Um professor americano de direito e um prefeito australiano passaram por situações semelhantes. Segundo o professor da Universidade de Minnesota Alan Rozenshtein, quem se sentir difamado pelo ChatGPT deve peticionar contra a OpenAI por disponibilizar um produto que atribui declarações falsas a terceiros de maneira sistemática. "É uma ação complicada que precisa mostrar a negligência da empresa no desenvolvimento da tecnologia", disse à Folha.
VIOLAÇÃO DE PROPRIEDADE INTELECTUAL
Um grupo de artistas da Califórnia acionou a Justiça americana para pedir reparação à OpenAI, sob a alegação de terem seus estilos copiados pelo Dall-E —inteligência artificial geradora de imagens.
Os artistas querem ser procurados para autorizar ou rechaçar que suas obras sejam usadas no treinamento dessas tecnologias.
Na mesma direção, o jornal Wall Street Journal e a rede de TV CNN veicularam artigos afirmando que a OpenAI usou textos de seus sites e de outros 18 veículos para treinar o ChatGPT —a informação teria sido revelada pela própria IA, em resposta a uma pergunta.
O algoritmo do ChatGPT foi alimentado com mais de 45 terabytes de textos, colhidos na internet sem autorização dos autores. As fontes estão especificadas no artigo de lançamento do motor GPT-3, por trás do ChatGPT. Na divulgação da versão mais recente desse modelo, o GPT-4, a OpenAI não publicou os dados usados no desenvolvimento.
o dia 11 de agosto, o site especializado Ars Technica mostrou que a OpenAI acrescentou detalhes sobre o funcionamento do robô raspador usado para alimentar suas inteligências artificias, o GPTBot. Com essas informações, é possível bloquear a mineração de dados da criadora do ChatGPT.
A política de propriedade intelectual para treinamento de IAs varia a cada país, de acordo com a coordenadora de cultura e conhecimento do InternetLab, Alice Lana. O Brasil ainda não definiu suas normas. O projeto de lei dos direitos autorais que tramita no Congresso inclui remuneração de autores por conteúdos usados pela inteligência artificial.
"Estados Unidos, Japão e Singapura e alguns países da União Europeia já fizeram alterações legislativas que permitem que a mineração de dados e textos aconteça em bancos de dados, sem haver violação de direitos autorais", afirma Lana.
Isso garante segurança jurídica no desenvolvimento de inteligências artificiais geradoras. "A ideia é que o conteúdo não foi aproveitado por uma pessoa, e sim processado por máquinas", diz a pesquisadora.
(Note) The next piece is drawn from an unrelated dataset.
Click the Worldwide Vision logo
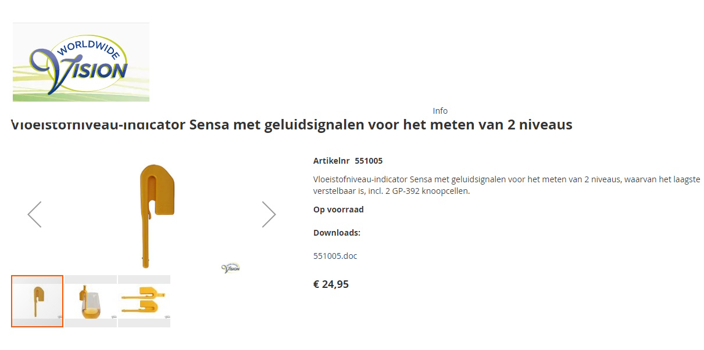pyautogui.click(x=80, y=62)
Nos EUA, essa exceção à lei de propriedade intelectual vale apenas para pesquisa. Autoridades americanas não decidiram se aplicações de IA desenvolvidas por empresas com fins lucrativos se enquadram nesse entendimento.
OBRAS CRIADAS POR IA SÃO PROPRIEDADE INTELECTUAL?
Autoridades também discutem se os conteúdos gerados por inteligência artificial são protegidos por propriedade intelectual. Existem processos em curso sobre esse tema nos EUA e na Austrália.
Embora a elaboração de textos e artes com inteligência artificial requeira participação humana na produção das instruções (prompt, na linguagem técnica), essa criação é possível apenas pelo treinamento com dados disponíveis na internet.
De acordo com Lana, a maior parte dos teóricos da área defende que qualquer conteúdo gerado por IA deve entrar, de forma automática, em domínio público, como ocorre com livros e músicas após determinado tempo desde a morte do autor.
"Não faz sentido afirmar que a dona daquela obra é a inteligência artificial. Seria como se, no início da computação, disséssemos que um poema digitado no computador pertencesse ao computador", diz Lana.
O Escritório de Direitos Autorais dos EUA definiu em março que as imagens criadas pela IA geradora Midjouney e depois usadas em uma novela gráfica não poderiam ser protegidas, segundo reportagem da agência Reuters. Essa plataforma ficou conhecida por ter criado a foto falsa do papa Francisco de casaco branco.